Publicada el 20 de noviembre pasado en El Trujamán, la siguiente columna del escritor y traductor español Ramón Buenaventura (ver aquí) plantea una interesante cuestión que daría para debatir.
Traductor coautor
En amazon.com de Francia tienen ya casi implantada una costumbre que todo traductor acogería con las debidas protestas de humildad (Señor, yo no soy digno), pero también con centelleos de placer: cada vez es más frecuente el caso de que al nombre del autor de un libro se añada en catálogo el del traductor, sin más, como si hubiesen compuesto la obra al alimón. Así, por ejemplo: Cafards, vertiges et vodka glace, de Kate Christensen et Christine Barbaste. Como bien supondrán ustedes, la primera (muy interesante escritora, por cierto) escribió el texto en inglés y la segunda lo tradujo al francés. Estaría muy bien que copiáramos la tendencia por esos pagos en que tanto y tan sistemáticamente se ignora y menosprecia la labor del traductor.

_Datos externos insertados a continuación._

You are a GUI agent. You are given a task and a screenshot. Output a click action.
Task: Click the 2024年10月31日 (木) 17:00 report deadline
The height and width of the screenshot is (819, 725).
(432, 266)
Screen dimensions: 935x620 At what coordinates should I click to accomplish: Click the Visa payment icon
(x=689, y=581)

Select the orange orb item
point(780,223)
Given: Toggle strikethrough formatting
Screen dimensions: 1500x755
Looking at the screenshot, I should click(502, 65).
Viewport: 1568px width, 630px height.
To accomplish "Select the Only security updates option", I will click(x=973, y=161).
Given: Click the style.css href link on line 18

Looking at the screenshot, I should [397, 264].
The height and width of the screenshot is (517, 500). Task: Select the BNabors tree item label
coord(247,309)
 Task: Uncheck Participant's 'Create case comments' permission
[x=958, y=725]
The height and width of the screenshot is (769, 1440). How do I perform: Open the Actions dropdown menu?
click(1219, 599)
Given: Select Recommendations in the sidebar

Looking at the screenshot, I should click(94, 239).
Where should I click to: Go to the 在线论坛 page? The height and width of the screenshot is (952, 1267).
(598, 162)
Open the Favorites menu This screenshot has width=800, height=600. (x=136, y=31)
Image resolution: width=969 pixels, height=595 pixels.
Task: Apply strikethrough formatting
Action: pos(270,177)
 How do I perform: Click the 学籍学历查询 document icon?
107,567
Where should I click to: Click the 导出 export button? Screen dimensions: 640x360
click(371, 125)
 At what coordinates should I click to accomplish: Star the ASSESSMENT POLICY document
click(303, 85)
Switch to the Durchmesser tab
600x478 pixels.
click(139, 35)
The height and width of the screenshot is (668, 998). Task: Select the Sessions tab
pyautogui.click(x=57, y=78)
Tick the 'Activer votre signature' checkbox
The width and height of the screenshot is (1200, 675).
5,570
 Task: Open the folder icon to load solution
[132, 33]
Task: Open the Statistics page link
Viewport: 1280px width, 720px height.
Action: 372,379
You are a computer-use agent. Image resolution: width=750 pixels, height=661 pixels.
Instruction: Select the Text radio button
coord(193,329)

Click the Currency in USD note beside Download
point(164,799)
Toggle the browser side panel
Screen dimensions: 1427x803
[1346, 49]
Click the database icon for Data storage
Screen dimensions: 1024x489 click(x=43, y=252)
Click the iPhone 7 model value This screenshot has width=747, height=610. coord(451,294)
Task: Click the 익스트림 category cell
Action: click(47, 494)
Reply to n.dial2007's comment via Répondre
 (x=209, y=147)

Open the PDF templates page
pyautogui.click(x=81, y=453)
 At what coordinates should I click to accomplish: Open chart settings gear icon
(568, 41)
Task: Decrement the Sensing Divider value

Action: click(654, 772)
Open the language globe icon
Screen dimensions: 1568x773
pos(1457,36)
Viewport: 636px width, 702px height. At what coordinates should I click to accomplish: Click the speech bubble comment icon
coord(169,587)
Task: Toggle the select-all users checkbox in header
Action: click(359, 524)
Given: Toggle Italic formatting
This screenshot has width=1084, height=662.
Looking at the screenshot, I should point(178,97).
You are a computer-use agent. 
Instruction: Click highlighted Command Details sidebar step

Es más: estaría muy bien (cuántas veces no se habrá pedido ya: ni caso) que las editoriales se acostumbrasen a poner el nombre del traductor en la cubierta de los libros. El argumento en contra de esta posibilidad es torpe y obvio: al lector le importa un pimiento quién haya traducido la obra y, además, no reconocería su nombre ni aunque se lo escribieran en mayúsculas de cuerpo 28. Bueno. Si el nombre del traductor empezara a aparecer en cubierta, al cabo de muy poco tiempo quedarían superados ambos inconvenientes. Con un añadido: el hecho de ver en primer plano el nombre del traductor viene a ser un mensaje que el lector, si algo interpreta (no siempre ocurre, por desgracia), solo puede interpretar en un sentido: la editorial da importancia al traductor, luego más vale que me fije en quién hace qué, porque no es indiferente.
Pero la rácana realidad está muy lejos de semejante cambio. El hecho es que sigue habiendo muchas editoriales que no apuntan el nombre del traductor más que en la página de copyrights, en chiquitito, y que lo omiten en sus catálogos. Si a ello añadimos que los críticos tampoco suelen comentar las traducciones en sus reseñas, ya me contarán ustedes cómo va a ser posible que el trujamán vaya ganando una pizca de prestigio a ojos del público.
La cuestión no es baladí, porque un país de buena cultura debe tener lectores conscientes de que la labor de los traductores no es una mera actividad mecánica y que de ella depende la transmisión correcta de la obra extranjera. No da igual quién traduzca qué, ni mucho menos. Nunca da igual quién nos transmite el conocimiento, o el arte, o el placer.